To define another missing value algorithm, subclass :py:class:`MissingBase` and decorate it with
:py:func:`xclim.core.options.register_missing_method`. See subclassing guidelines in ``MissingBase``'s doc.

6.2.3. c) Simple example

Let’s start with a straightforward example using the timeargs dictionary defined earlier. In this case, we will set a tolerance where a maximum of 15% of missing data in a year will be considered acceptable for the year to be regarded as valid.

[7]:
ds_4fa = xh.indicators.get_yearly_op(
    ds, op="max", timeargs=timeargs, missing="pct", missing_options={"tolerance": 0.15}
)

ds_4fa
[7]:
<xarray.Dataset> Size: 3kB
Dimensions:       (id: 2, time: 56)
Coordinates:
  * id            (id) object 16B '020602' '020802'
    name          (id) object 16B 'Dartmouth' 'Madeleine'
  * time          (time) datetime64[ns] 448B 1970-01-01 ... 2025-01-01
Data variables:
    q_max_spring  (id, time) float32 448B nan 241.0 223.0 186.0 ... nan nan nan
    q_max_summer  (id, time) float32 448B nan 27.2 123.0 74.5 ... nan nan nan
    q_max_fall    (id, time) float32 448B nan 11.6 18.2 43.6 ... nan nan nan nan
    q_max_august  (id, time) float32 448B nan 12.1 21.9 12.2 ... nan nan nan nan
    q_max_annual  (id, time) float32 448B nan 241.0 223.0 186.0 ... nan nan nan
    q_max_winter  (id, time) float32 448B 8.5 5.52 3.48 48.1 ... nan nan nan nan
Attributes:
    cat:frequency:         yr
    cat:processing_level:  indicators
    cat:id:                
[8]:
ds_4fa.q_max_summer.dropna("time", how="all").hvplot(
    x="time", grid=True, widget_location="bottom", groupby="id"
)
[8]:

6.2.4. d) Advanced example: Using custom seasons per year or per station

Customizing date ranges for each year or each station is not directly supported by xhydro.indicators.get_yearly_op. However, users can work around this limitation by masking their data before calling the function. When applying this approach, be sure to adjust the missing argument to accommodate the changes in the data availability.

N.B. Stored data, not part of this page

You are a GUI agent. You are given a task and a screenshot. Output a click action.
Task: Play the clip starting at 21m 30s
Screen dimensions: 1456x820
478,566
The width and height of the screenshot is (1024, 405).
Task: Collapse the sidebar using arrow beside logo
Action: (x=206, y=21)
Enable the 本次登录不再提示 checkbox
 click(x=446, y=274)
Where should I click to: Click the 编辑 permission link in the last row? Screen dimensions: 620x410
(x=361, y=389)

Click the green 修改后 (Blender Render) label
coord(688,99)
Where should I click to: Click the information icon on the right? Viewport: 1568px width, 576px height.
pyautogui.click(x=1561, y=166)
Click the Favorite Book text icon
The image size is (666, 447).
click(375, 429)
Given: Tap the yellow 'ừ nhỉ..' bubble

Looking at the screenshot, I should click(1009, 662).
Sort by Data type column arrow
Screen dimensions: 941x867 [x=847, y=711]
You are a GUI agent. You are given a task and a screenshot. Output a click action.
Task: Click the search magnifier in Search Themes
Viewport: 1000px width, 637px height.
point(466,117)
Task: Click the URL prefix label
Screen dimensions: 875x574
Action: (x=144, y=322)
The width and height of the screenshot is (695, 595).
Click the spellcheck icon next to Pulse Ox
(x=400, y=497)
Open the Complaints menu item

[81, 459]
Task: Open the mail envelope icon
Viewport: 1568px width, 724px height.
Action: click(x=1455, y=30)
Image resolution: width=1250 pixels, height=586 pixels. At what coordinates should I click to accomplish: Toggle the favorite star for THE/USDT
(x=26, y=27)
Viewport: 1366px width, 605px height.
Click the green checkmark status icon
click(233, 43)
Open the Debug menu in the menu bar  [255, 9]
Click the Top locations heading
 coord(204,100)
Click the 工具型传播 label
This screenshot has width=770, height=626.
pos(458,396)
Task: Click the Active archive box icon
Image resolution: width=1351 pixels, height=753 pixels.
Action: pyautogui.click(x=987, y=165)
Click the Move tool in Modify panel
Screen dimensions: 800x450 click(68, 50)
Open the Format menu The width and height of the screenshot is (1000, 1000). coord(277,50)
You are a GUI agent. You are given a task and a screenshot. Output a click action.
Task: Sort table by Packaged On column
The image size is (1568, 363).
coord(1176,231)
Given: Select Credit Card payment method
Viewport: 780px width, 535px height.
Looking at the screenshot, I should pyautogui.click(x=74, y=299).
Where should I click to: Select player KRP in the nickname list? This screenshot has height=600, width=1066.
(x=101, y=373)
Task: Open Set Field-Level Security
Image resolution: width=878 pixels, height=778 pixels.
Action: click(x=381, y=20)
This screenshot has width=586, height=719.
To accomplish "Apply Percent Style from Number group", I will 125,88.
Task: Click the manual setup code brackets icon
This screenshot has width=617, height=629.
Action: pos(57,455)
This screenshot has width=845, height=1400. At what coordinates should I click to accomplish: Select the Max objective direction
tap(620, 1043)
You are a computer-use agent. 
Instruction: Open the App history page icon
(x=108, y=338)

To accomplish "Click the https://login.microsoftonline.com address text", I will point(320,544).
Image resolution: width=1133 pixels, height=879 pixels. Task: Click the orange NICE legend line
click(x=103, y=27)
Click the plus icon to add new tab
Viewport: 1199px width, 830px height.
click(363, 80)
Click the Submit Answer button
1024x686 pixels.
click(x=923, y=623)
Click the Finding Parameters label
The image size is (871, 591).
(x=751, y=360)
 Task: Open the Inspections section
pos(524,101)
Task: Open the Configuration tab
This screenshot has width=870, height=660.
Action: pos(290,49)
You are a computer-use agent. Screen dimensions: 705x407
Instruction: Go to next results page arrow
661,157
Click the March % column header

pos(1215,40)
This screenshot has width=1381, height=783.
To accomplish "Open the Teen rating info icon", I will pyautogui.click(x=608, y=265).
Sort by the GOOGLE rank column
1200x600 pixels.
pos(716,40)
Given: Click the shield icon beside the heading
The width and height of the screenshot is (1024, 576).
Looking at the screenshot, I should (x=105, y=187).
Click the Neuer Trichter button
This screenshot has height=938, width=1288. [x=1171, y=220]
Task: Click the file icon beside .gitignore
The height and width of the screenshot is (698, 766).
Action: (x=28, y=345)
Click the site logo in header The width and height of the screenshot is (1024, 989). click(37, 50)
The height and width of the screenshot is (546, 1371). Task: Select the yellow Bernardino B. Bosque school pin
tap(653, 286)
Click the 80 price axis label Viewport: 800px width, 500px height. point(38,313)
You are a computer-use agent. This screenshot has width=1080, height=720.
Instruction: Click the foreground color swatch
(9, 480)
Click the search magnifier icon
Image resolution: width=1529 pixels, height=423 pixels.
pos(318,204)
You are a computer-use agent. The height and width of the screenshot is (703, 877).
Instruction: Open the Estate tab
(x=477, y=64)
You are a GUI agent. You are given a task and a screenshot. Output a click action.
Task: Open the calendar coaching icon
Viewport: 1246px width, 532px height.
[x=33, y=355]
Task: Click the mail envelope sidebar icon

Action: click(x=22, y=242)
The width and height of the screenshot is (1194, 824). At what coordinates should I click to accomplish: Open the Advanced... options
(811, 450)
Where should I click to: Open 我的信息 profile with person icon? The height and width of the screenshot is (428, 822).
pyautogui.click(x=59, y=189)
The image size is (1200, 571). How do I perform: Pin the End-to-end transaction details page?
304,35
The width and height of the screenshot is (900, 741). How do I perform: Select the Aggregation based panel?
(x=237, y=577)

In this example, we will define a season that starts on a random date in April and ends on a random date in June. Since we will mask almost the entire year, the tolerance for missing data should be adjusted accordingly. Instead of setting a general tolerance for missing data, we will use the at_least_n method to specify that at least 45 days of data must be available for the period to be considered valid.

[9]:
nyears = np.unique(ds.time.dt.year).size
dom_start = xr.DataArray(
    np.random.randint(1, 30, size=(nyears,)).astype("str"),
    dims=("year"),
    coords={"year": np.unique(ds.time.dt.year)},
)
dom_end = xr.DataArray(
    np.random.randint(1, 30, size=(nyears,)).astype("str"),
    dims=("year"),
    coords={"year": np.unique(ds.time.dt.year)},
)

mask = xr.zeros_like(ds["q"])
for y in dom_start.year.values:
    # Random mask of dates per year, between April and June.
    mask.loc[
        {
            "time": slice(
                str(y) + "-04-" + str(dom_start.sel(year=y).item()),
                str(y) + "-06-" + str(dom_end.sel(year=y).item()),
            )
        }
    ] = 1
[10]:
mask.hvplot(x="time", grid=True, widget_location="bottom", groupby="id")
[10]:
[11]:
# The name of the indexer will be used to identify the variable created here
timeargs_custom = {"custom": {}}

# We use .where() to mask the data that we want to ignore
masked = ds.where(mask == 1)
# Since we masked almost all the year, our tolerance for missing data should be changed accordingly
missing = "at_least_n"
missing_options = {"n": 45}

# We use xr.merge() to combine the results with the previous dataset.
ds_4fa = xr.merge(
    [
        ds_4fa,
        xh.indicators.get_yearly_op(
            masked,
            op="max",
            timeargs=timeargs_custom,
            missing=missing,
            missing_options=missing_options,
        ),
    ]
)
/tmp/ipykernel_4883/179792077.py:11: FutureWarning: In a future version of xarray the default value for compat will change from compat='no_conflicts' to compat='override'. This is likely to lead to different results when combining overlapping variables with the same name. To opt in to new defaults and get rid of these warnings now use `set_options(use_new_combine_kwarg_defaults=True) or set compat explicitly.
[12]:
ds_4fa.q_max_custom.dropna("time", how="all").hvplot(
    x="time", grid=True, widget_location="bottom", groupby="id"
)
[12]:

6.2.5. e) Alternative variable: Computing volumes

Frequency analysis can also be applied to volumes, following a similar workflow to that of streamflow data. The main difference is that if we’re starting with streamflow data, we must first convert it into volumes using xhydro.indicators.compute_volume (e.g., going from m3 s-1 to m3). Additionally, if necessary, the get_yearly_op function includes an argument, interpolate_na, which can be used to interpolate missing data before calculating the sum.

[13]:
# Get a daily volume from a daily streamflow
ds["volume"] = xh.indicators.compute_volume(ds["q"], out_units="hm3")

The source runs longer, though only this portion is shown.